▶ _Stored data entries_:

┌──

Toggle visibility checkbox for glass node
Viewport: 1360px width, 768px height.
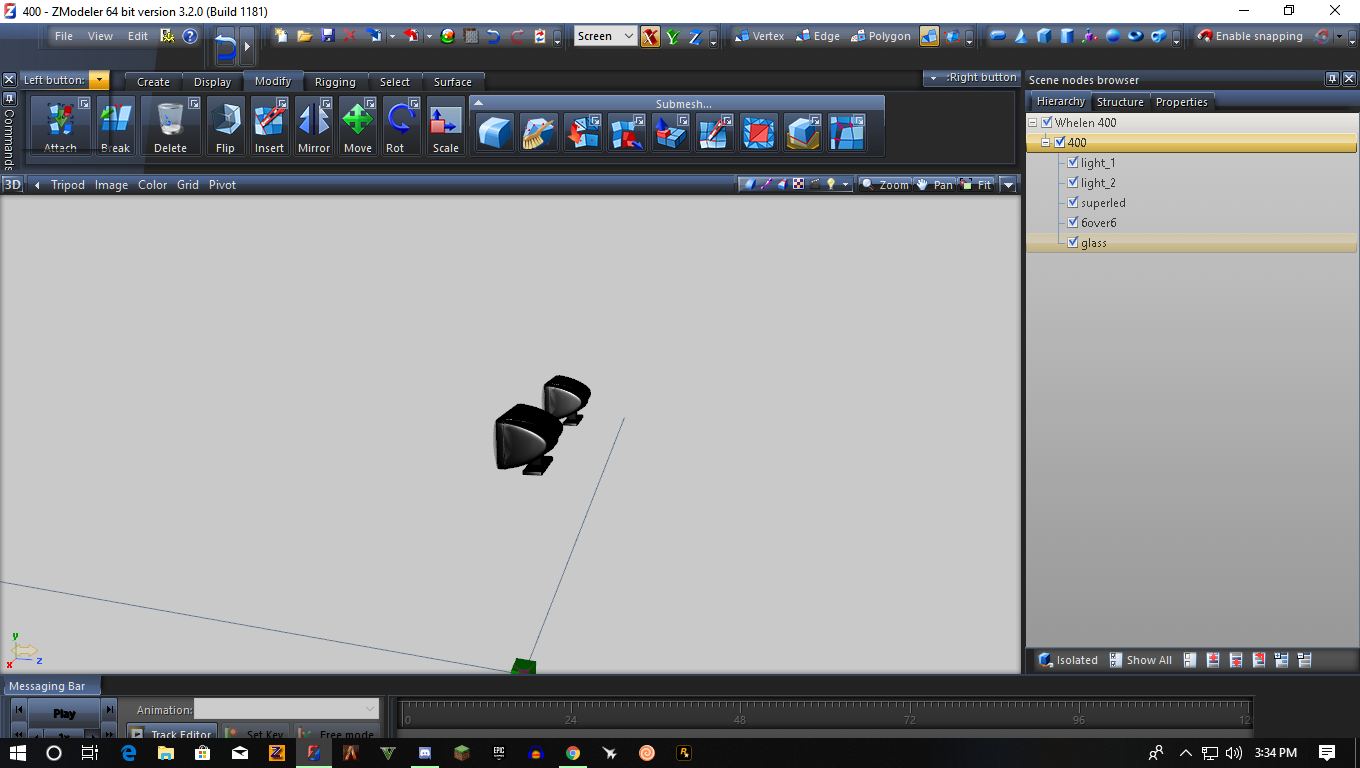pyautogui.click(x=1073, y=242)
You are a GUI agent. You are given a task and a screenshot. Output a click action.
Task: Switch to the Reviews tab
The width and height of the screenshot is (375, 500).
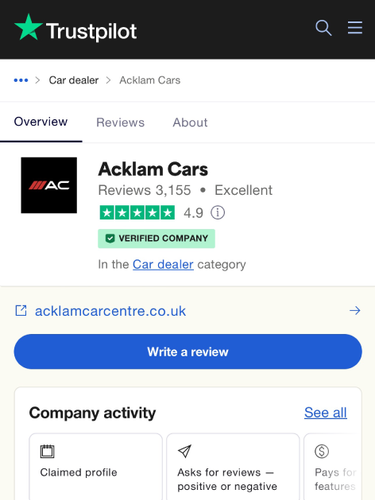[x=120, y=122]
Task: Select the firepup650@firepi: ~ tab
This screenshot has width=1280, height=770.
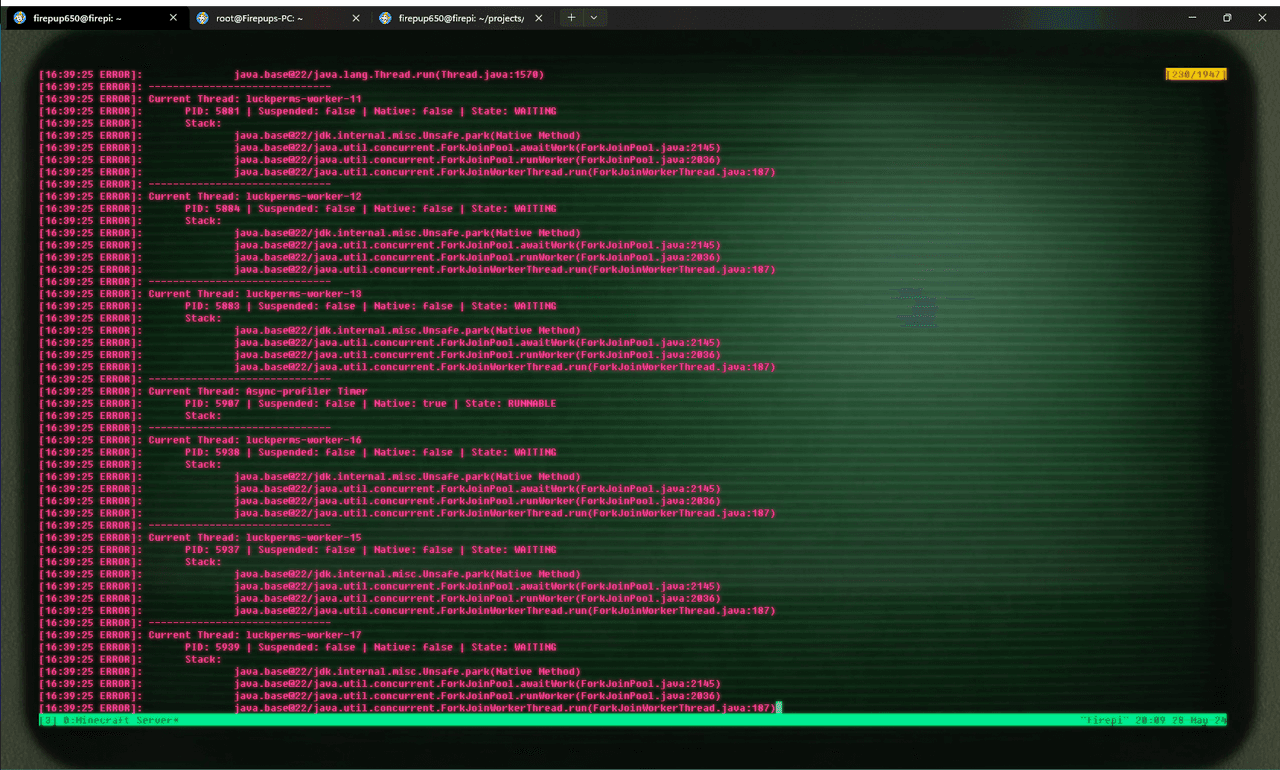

└──

▶ _What the exercise asks_: Pictures do not belong in your copy; restate word for word the lines from the one containing "Viewport: 1360px width, 768px height." through the last line of the records above.

▶ _Exercise output_:
Viewport: 1360px width, 768px height.
pyautogui.click(x=1073, y=242)
You are a GUI agent. You are given a task and a screenshot. Output a click action.
Task: Switch to the Reviews tab
The width and height of the screenshot is (375, 500).
[x=120, y=122]
Task: Select the firepup650@firepi: ~ tab
This screenshot has width=1280, height=770.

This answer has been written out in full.